The FT reports that a majority of North Yorkshire county councillors, elected to serve the people, followed the advice of unelected officers to vote against the wishes of those who put them in post; only 36 of the more than 4,800 responses to the council’s consultation were in favour of fracking.
The government promised to go “all out” for shale. Energy secretary, Amber Rudd, announced ‘she was determined to push forward with shale and even allow extraction under national parks’ and Chancellor George Osborne has promised that local areas will receive £100,000 per well and 1% of future royalties. He also said that he would also set up a sovereign wealth fund for the north of England to invest the proceeds.

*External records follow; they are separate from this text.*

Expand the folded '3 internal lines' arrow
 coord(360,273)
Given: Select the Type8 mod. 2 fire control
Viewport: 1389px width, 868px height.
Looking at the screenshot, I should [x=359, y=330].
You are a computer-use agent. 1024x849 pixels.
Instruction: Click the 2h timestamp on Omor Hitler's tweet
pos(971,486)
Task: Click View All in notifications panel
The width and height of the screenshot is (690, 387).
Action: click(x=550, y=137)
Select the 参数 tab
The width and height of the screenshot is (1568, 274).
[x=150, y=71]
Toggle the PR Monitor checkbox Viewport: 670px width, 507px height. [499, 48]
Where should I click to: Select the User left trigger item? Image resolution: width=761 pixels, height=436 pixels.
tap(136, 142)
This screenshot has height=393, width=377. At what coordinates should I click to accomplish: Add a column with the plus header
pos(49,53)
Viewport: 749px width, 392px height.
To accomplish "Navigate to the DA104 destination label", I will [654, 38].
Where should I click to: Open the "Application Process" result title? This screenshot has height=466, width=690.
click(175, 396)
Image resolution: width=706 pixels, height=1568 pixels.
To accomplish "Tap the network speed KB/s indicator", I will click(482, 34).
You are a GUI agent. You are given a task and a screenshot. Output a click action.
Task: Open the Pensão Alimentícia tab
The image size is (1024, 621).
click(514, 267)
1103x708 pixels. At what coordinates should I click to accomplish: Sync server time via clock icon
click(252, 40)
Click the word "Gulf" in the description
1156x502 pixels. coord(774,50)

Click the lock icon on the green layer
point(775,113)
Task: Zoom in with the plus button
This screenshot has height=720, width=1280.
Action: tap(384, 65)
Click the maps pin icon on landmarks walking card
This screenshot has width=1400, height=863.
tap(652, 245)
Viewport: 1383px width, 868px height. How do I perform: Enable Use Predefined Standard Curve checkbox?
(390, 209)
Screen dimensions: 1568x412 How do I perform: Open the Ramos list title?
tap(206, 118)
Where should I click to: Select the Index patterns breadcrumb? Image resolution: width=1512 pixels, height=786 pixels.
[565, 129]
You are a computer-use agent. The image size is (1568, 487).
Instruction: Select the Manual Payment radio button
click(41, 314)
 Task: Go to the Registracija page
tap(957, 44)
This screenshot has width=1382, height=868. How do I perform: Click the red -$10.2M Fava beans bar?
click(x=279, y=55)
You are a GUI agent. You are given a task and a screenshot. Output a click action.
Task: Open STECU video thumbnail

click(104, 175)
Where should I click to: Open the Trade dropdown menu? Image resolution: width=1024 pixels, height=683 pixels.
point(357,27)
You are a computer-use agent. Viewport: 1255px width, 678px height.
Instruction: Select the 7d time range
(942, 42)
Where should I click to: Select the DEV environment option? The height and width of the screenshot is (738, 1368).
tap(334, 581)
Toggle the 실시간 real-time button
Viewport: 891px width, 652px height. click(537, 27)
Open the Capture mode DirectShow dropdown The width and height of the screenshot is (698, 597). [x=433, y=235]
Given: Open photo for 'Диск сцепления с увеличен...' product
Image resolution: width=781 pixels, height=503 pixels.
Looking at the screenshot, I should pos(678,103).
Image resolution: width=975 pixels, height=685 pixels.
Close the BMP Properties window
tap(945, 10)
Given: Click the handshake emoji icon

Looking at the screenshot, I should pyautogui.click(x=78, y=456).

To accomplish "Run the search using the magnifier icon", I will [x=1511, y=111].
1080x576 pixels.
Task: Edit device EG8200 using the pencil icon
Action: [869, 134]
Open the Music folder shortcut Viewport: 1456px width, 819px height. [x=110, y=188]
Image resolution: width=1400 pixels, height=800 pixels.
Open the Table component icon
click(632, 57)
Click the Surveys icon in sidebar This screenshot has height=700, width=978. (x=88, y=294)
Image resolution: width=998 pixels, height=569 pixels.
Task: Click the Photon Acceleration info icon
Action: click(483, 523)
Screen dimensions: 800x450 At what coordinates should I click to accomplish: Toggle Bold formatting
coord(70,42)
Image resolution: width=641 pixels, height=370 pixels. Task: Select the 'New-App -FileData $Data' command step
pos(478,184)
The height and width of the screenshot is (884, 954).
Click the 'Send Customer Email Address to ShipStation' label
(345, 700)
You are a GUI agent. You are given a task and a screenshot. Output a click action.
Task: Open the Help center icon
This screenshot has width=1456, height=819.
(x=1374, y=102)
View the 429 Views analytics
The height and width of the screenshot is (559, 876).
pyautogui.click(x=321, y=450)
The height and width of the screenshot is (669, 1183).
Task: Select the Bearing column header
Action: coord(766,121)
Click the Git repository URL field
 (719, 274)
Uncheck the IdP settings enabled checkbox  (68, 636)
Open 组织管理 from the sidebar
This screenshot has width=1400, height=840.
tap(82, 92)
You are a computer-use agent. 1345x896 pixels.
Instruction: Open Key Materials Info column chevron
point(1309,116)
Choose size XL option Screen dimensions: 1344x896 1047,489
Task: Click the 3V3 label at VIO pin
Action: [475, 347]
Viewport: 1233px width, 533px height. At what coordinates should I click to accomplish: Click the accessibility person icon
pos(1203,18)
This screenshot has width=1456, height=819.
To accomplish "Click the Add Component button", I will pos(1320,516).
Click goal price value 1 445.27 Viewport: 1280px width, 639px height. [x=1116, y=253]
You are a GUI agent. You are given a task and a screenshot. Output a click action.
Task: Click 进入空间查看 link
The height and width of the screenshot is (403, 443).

However public opposition has prevented any fracking since 2011 when it caused two minor earthquakes near Blackpool. Brian Baptie, a seismologist at the British Geological Survey, said that the analysis showed that the epicentre was within 500m of the well site and the timing of these earthquakes and that of the fluid injection [during fracking] indicated that there might be some connection between the two.
Nicky Mason, a local resident, said Third Energy had failed to disclose a gas leak at a nearby well until forced to by a freedom of information request.
The decision relates to a test, not full-scale mining activity
After changing its name four times (readers will wonder why), Third Energy will frack for shale gas at an existing well outside the village of Kirby Misperton – near the North York Moors National Park – to test if the rock below is suitable for large-scale exploitation and this will involve:
- use of a 37-metre high rig for eight weeks
- erection of a noise barrier of shipping containers
- transporting of gas by pipeline
- flowback water taken away by trucks.
As Ineos and Cuadrilla are given encouragement to reapply it is feared that further permission will eventually be given to produce on a large scale, which could lead to several hundred wells across the hills of North Yorkshire.
The FT quotes experts who foresee that the UK’s shale industry is threatened by simple economics: the tumbling price of gas.
“There could not be a worse time to be embarking on challenging gas projects,” said Howard Rogers, director of gas research at the Oxford Institute for Energy Studies. An oil and gas analyst at Jefferies, said: “There is a global glut of gas and we continue to see gas supply everywhere. That is why prices have come down so much. It means there is a big economic challenge for shale producers in the UK.” He pointed out that US prices have come down so much it could soon be cheaper to import gas from there rather than buy domestically produced supplies.
The only hope for these threatened areas appears to be a check to the paramount political-corporate desire for profit.
A clear conflict of interest? Cuadrilla chairman, Riverstone’s managing partner and senior government advisor are one and the same person
Baron Browne of Madingley, chairman of Cuadrilla & managing partner at Riverstone Holdings, the venture capital firm that backs Cuadrilla, is also acting as a senior government advisor.
The government has now issued 176 exploratory drilling licences nationwide and Michael Fallon, the energy minister, has hailed shale gas as “an exciting new potential energy resource”.
A report last month by the British Geological Survey estimated that northern England has deposits totalling 1,300 trillion cubic feet.
Voices of sanity? One from New York which has banned fracking:
and one from Balcombe,where exploratory drilling is to take place:
Frances Leader, a local resident, said the government should be encouraging investment in renewable sources of energy:
“This isn’t about one place, it’s about the whole country, and the future of the planet. We have the technology now to use renewable energy. We shouldn’t be developing new industries to pollute the planet. We should be developing new industries to unpollute the planet.”